What this can tell us is that it appears seasons maybe shifting slightly, getting shoved back further into the year. This may mean that the coldest time of year for us may no longer be the third week of January (when climate normals bottom out and start to rise), but maybe more like the first week of February. Because of this new two-week or so delay, traditional spring months have gotten colder, with much of the fall and early winter getting warmer. So, why the change?

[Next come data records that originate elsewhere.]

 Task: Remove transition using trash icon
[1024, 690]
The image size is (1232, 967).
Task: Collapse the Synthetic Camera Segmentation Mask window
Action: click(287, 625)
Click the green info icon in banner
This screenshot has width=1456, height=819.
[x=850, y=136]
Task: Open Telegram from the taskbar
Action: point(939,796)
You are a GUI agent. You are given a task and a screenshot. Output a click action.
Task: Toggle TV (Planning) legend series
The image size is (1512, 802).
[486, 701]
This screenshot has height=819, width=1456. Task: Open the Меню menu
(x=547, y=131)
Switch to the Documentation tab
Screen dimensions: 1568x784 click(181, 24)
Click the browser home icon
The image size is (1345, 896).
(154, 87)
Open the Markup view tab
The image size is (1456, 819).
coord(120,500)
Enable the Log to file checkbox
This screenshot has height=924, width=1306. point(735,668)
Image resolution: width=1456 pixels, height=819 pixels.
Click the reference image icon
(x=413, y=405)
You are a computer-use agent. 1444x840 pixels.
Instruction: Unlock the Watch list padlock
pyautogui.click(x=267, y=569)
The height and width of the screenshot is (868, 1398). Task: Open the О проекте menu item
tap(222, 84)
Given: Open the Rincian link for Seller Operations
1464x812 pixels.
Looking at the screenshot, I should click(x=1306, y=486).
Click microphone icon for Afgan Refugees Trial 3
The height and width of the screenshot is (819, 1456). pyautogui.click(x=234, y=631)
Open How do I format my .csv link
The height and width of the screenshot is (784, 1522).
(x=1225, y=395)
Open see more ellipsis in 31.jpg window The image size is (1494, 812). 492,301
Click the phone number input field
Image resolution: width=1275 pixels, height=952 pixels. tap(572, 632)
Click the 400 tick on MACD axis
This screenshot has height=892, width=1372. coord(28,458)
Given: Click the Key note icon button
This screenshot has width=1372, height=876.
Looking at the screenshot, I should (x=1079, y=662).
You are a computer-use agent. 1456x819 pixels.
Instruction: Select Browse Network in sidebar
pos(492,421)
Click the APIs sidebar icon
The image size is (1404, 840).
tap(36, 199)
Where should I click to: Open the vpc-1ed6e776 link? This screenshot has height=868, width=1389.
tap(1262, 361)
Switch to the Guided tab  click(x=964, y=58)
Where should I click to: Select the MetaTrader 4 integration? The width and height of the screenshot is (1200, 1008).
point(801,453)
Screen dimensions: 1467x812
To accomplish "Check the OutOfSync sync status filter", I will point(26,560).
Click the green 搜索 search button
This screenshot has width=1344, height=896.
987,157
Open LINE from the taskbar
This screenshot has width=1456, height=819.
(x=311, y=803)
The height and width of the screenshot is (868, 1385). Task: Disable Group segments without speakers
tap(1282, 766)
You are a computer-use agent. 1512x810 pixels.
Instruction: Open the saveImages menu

Well, there’s no way to really know for sure. It may have to do with shifting decadal patterns in ocean currents, an unnoticed minute shift in Earth’s orbit, the influx of carbon dioxide into the atmosphere or a laundry list of other variables. What is a near certainty is that the planet is warming for one reason or another, and Minnesota’s very slight warming is the exception, not the rule. In fact, according to a climatologist out of Alaska, the Upper Midwest and south central Canada have seen some of the smallest warming on the planet over the last decade. Many other parts of the U.S. have seen 2 degrees or more in warming in the last 10 years. Parts of Europe are over 3 degrees. The Arctic and Antarctic are 5 degrees warmer in spots.
What’s ahead? Well, our warming doesn’t show any sign of stopping, at least not at the moment. There will certainly be plenty of hiccups ahead, with cooler than average days, weeks, and months…but there is no peer reviewed evidence to suggest that our warming will plateau anytime soon, even though it may fluctuate from year to year and decade to decade.
While temperatures usually get the headlines, precipitation totals have certainly changed over the last decade as well. Our yearly average precipitation is now about an inch higher through the year, now averaging more than 31 inches of liquid….which is about a 3% increase.
As for snowfall, it’s pretty flat, but officially down 1.5 inches on the year. The main component, however, isn’t so much how much snow we get during the year, but the change in WHEN we get it. Notice November has seen a huge drop in snowfall, down about 25%. BUT, February and April have seen HUGE gains. April is up over 40%, mostly because of our two HUGE April snowstorms in the last five years. On a side note, we can and have received snow in both September and May, but it’s rare enough that we don’t average more than a trace.